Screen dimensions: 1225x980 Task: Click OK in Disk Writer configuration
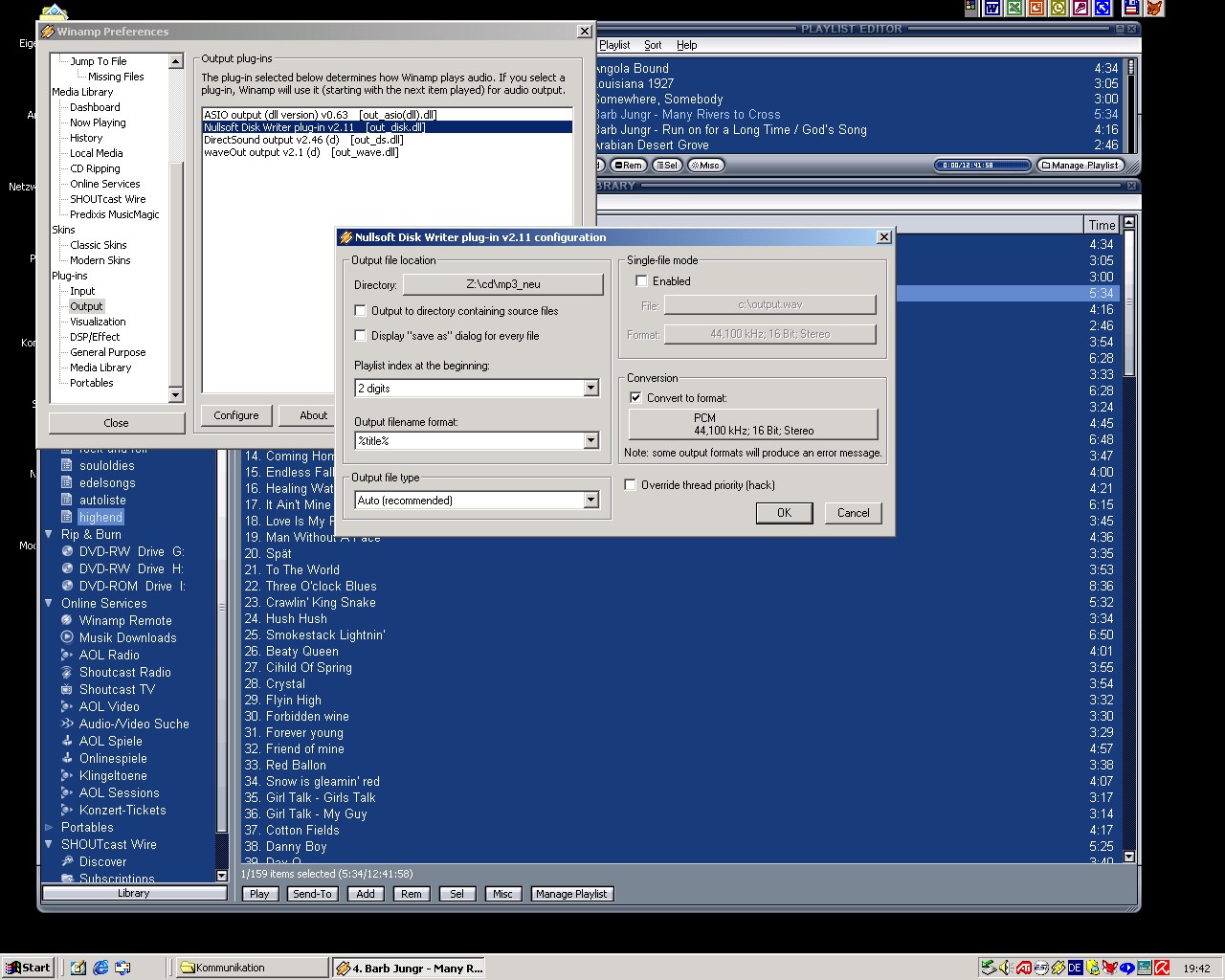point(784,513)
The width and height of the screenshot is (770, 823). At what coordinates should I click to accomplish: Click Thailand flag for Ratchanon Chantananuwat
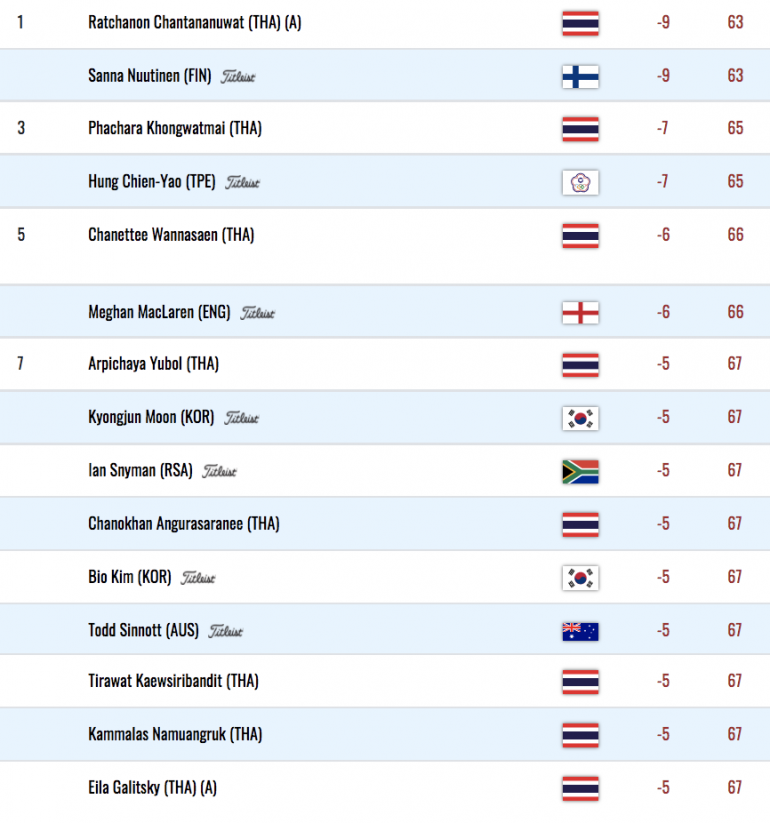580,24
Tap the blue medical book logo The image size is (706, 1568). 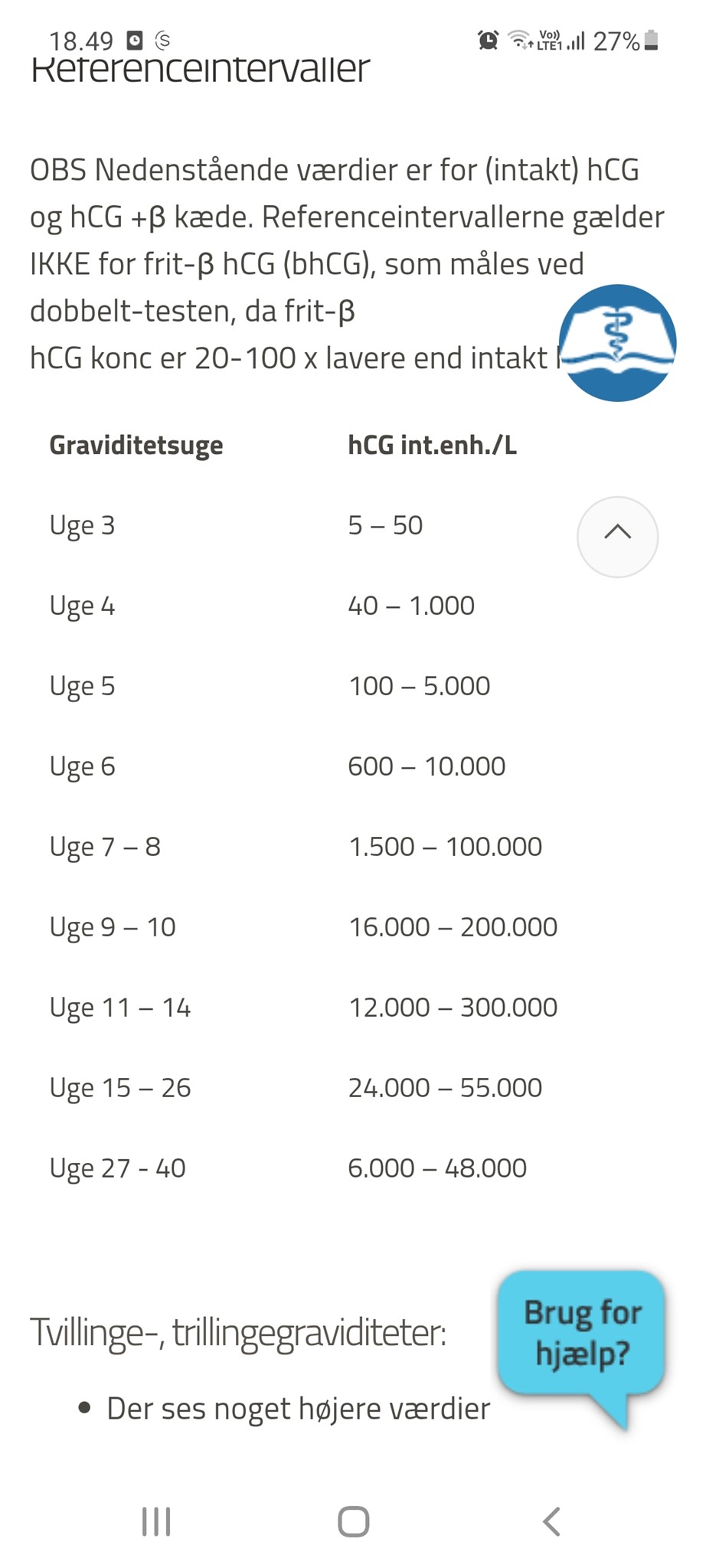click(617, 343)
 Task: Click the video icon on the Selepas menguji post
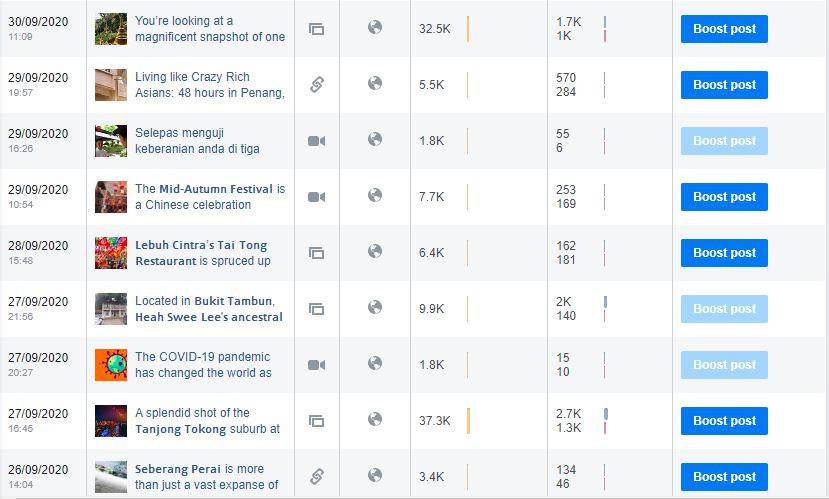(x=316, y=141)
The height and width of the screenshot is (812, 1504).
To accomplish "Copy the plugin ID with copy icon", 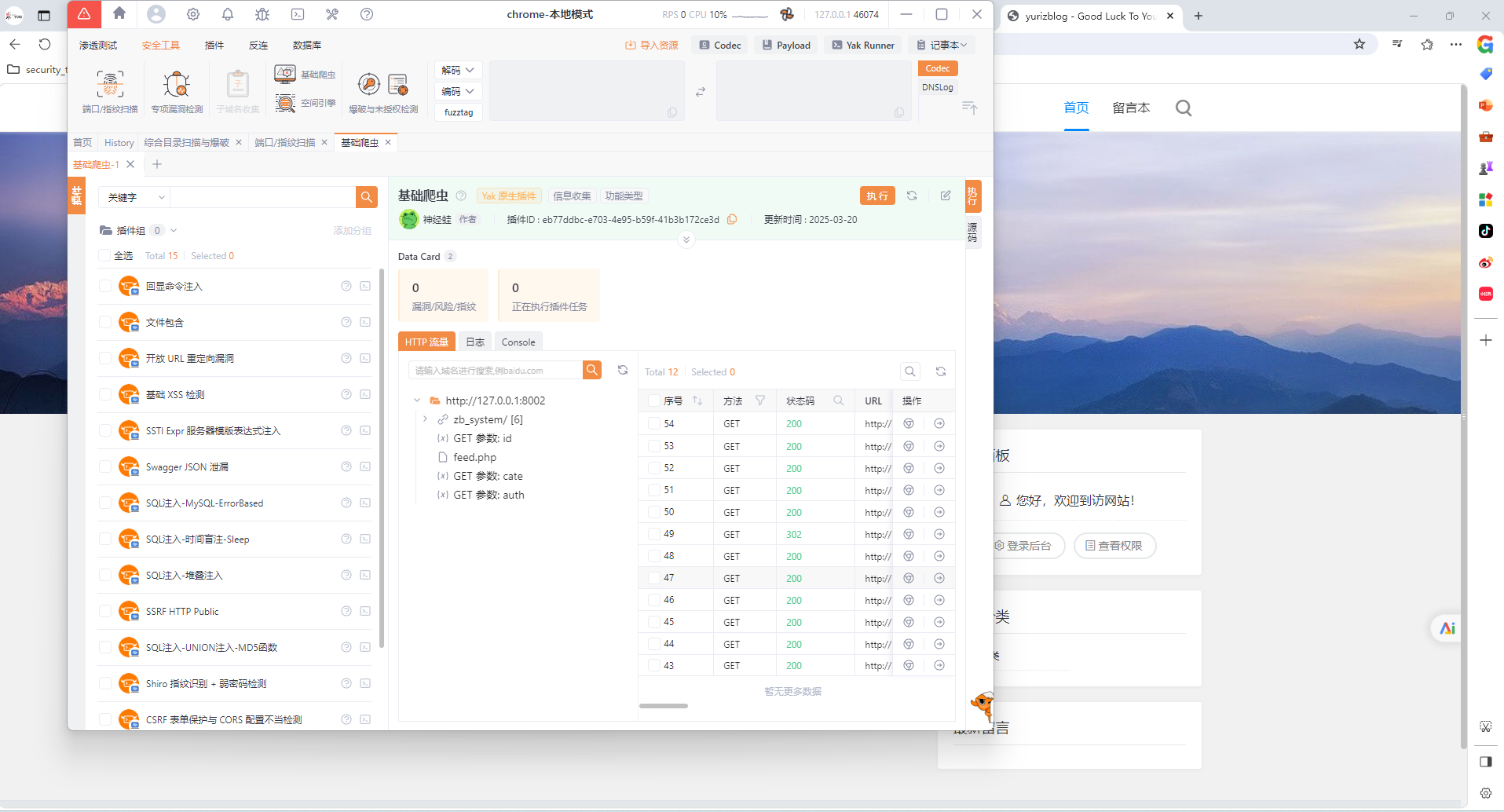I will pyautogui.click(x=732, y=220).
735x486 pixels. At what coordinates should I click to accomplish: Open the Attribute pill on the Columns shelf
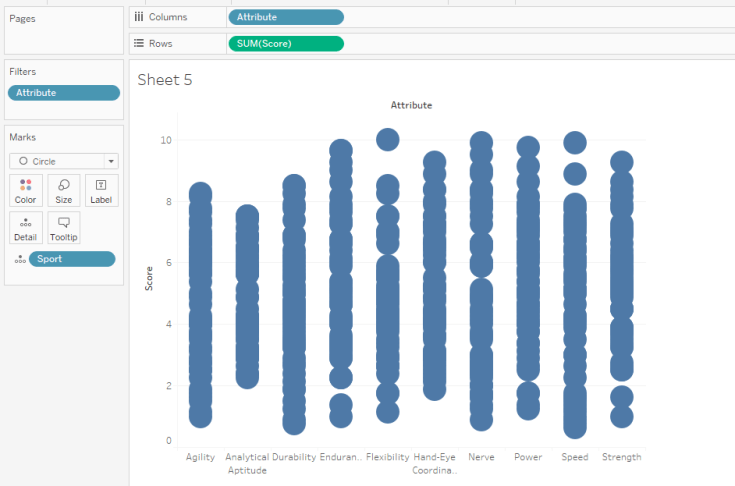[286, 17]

□ □ □ □

Reproduce the records word for word, starting at the line containing "735x486 pixels. At" and ending at the end of the records. Leave the pictures out.

735x486 pixels. At what coordinates should I click to accomplish: Open the Attribute pill on the Columns shelf
[286, 17]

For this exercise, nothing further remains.